__Exercise directions__:
Reproduce everything in the retail technology article below from "Talk Yourself Off" down to "in your branches.", word for word.

__Excerpted text__:
▬▬▬▬▬▬

A big US retailer opened a flagship store this winter at a shopping mall in the city I call home — a store clearly built with an executive edict for the ‘Wow Factor.’
Somebody in the C-suite told managers, who told designers, who told the tech people, that they wanted to see customers walk into this shiny new store and promptly need to pull their dropped jaws off the floor. There are digital screens everywhere. Shoppers are encouraged to poke away at touchscreens and gesture at vast video walls. Money was no object in bringing this store to life.
My reaction on walking into the store was indeed Wow, as in: “Wow, this is a disaster.”
Touchscreens were frozen. The gesture wall wasn’t working. Video content was twitching. And shoppers were mostly oblivious to all that Wow.
After decades in the retail technology space, I’ve seen this sort of thing repeatedly — an aspiration to load up a retail environment with whatever technology seems to be generating mainstream buzz. What I’ve also seen is that it rarely pays off, because almost no one ever pushes back about the “Why?” when people push for the “Wow.”
Why would shoppers stand in front of a Kinect sensor and try to wave their way into getting content to move on a screen, when an interactive touchscreen would do just fine?
Why would consumers “engage” with a touchscreen, when there’s nothing faster, better or easier about using that screen, as opposed to just picking up a brochure?
Why would people opt in to get marketing information pushed via beacon technology to their smartphones, when they routinely ignore the brochure racks that have all that stuff? Why would a QR code make consumers any more motivated to get specific information, when it’s laborious and unreliable?
More pointedly, why do some retail execs in the banking industry think injecting flashy technology into a branch will make a measureable difference to the performance indicators that really matter?
Talk Yourself Off The Whiz-Bang Cliff
Much of my time is spent meeting with bank marketing and operations people around the world, formulating plans to effectively use digital messaging in their branches. Emphasis on effectively.
In working with some financial institutions, we’ve exhausted an inordinate amount of energy talking them off the proverbial marketing cliff. They want to leap head-long into a new store strategy that’s heavy on whiz-bang but light on measurable objectives and returns. The biggest concern is that they can end up implementing overly complicated solutions that would work just as well (and far more reliably) by keeping them simple.
You should always be asking yourself this one fundamental question: What will this technology make better? If there’s no ready answer, there’s no sound reason to pursue it in your branches.
Nebulous vs. Tangible
We were doing interactive in branches 20 years ago, and we’ve seen first-hand the chasm between the nebulous aspirations of “customer engagement” and the tangible results of thoughtful, strategic interactive tools that deliver real value. A touchscreen that just repackages what’s available in online and mobile channels is suspect. A touchscreen, however, that registers a customer with the branch queue management system, for example, offers real value.

▬▬▬▬▬▬

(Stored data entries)
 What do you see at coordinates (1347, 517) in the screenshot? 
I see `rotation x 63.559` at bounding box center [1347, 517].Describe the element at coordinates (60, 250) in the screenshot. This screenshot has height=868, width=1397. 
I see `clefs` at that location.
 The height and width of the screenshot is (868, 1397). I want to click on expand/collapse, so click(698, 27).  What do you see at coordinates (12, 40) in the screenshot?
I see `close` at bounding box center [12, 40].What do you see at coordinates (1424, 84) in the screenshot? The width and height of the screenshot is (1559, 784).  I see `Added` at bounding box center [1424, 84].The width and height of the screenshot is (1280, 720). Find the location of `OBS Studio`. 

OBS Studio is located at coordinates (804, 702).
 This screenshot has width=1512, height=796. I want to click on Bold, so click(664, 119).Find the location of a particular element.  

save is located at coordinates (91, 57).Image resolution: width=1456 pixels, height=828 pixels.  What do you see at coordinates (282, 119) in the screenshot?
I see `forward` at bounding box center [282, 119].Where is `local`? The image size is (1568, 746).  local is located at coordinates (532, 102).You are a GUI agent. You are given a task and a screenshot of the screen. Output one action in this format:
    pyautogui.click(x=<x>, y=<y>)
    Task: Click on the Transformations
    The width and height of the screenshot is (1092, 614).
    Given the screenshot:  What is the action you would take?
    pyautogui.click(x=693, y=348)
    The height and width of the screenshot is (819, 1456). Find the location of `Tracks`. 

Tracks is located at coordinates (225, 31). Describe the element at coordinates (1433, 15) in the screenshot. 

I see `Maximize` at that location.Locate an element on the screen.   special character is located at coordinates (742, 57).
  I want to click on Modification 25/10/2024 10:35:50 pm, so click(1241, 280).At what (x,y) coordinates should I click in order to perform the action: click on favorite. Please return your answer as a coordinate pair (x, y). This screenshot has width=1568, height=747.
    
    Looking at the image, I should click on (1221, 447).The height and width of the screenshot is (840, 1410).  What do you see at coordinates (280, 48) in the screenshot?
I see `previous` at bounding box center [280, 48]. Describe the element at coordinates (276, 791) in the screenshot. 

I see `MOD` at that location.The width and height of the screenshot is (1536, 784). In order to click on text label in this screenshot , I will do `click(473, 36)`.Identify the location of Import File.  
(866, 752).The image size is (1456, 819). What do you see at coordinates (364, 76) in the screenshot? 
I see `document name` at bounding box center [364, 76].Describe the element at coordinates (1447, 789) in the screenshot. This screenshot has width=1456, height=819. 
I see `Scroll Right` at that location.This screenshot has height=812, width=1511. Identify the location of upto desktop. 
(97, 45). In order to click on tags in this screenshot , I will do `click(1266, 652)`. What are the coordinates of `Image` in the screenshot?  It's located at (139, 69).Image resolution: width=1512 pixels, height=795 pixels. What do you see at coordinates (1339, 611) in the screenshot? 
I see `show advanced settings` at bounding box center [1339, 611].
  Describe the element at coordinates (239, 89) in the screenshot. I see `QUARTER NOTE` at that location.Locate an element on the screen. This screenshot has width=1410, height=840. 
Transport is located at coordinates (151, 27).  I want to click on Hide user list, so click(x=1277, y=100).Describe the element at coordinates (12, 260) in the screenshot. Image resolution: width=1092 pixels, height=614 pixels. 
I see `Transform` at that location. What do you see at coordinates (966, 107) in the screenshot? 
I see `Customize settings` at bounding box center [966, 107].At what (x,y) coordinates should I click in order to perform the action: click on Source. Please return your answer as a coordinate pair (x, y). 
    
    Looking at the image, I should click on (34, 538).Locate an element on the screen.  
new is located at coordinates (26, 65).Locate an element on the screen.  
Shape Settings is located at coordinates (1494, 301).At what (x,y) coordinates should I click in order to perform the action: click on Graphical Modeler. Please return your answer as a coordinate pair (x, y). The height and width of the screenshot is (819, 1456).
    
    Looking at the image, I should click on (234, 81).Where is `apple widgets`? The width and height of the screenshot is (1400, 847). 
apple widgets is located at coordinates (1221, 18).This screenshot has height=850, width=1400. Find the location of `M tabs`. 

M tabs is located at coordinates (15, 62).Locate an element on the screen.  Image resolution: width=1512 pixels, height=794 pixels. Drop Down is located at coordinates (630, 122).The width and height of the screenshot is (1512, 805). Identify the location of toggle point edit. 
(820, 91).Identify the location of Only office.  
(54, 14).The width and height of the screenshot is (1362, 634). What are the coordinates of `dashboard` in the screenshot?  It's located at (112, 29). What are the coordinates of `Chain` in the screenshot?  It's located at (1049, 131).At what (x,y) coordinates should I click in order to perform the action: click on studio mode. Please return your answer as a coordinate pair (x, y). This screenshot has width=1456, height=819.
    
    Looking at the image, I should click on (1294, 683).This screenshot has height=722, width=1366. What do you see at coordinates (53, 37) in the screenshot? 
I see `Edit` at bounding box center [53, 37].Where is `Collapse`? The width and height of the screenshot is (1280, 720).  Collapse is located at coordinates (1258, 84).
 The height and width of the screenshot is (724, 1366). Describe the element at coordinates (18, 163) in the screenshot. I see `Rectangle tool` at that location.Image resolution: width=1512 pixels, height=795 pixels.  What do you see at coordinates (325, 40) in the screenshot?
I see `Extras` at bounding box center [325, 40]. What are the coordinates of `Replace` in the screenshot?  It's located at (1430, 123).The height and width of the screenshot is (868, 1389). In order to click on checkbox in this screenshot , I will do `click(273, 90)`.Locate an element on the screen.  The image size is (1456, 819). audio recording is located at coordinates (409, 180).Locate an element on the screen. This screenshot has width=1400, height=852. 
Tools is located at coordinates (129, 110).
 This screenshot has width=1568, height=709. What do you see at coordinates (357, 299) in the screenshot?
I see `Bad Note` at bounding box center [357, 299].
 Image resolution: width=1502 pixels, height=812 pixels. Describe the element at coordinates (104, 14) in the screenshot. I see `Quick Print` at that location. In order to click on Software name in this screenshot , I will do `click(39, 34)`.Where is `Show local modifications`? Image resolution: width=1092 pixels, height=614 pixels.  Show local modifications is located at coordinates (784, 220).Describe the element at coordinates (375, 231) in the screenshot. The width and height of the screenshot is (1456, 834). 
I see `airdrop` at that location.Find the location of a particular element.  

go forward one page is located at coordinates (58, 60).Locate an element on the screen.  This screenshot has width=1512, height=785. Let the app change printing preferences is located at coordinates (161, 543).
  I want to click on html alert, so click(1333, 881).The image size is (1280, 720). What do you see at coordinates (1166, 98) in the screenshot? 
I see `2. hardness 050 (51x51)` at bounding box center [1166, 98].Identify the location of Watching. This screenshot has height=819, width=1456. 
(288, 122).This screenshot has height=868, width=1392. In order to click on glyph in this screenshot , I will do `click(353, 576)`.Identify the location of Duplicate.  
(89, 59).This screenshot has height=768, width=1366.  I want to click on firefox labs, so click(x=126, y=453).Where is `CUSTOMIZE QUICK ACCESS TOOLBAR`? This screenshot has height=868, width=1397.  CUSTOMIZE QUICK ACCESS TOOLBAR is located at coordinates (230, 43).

▬▬▬▬▬▬

__Output of the task__:
Talk Yourself Off The Whiz-Bang Cliff
Much of my time is spent meeting with bank marketing and operations people around the world, formulating plans to effectively use digital messaging in their branches. Emphasis on effectively.
In working with some financial institutions, we’ve exhausted an inordinate amount of energy talking them off the proverbial marketing cliff. They want to leap head-long into a new store strategy that’s heavy on whiz-bang but light on measurable objectives and returns. The biggest concern is that they can end up implementing overly complicated solutions that would work just as well (and far more reliably) by keeping them simple.
You should always be asking yourself this one fundamental question: What will this technology make better? If there’s no ready answer, there’s no sound reason to pursue it in your branches.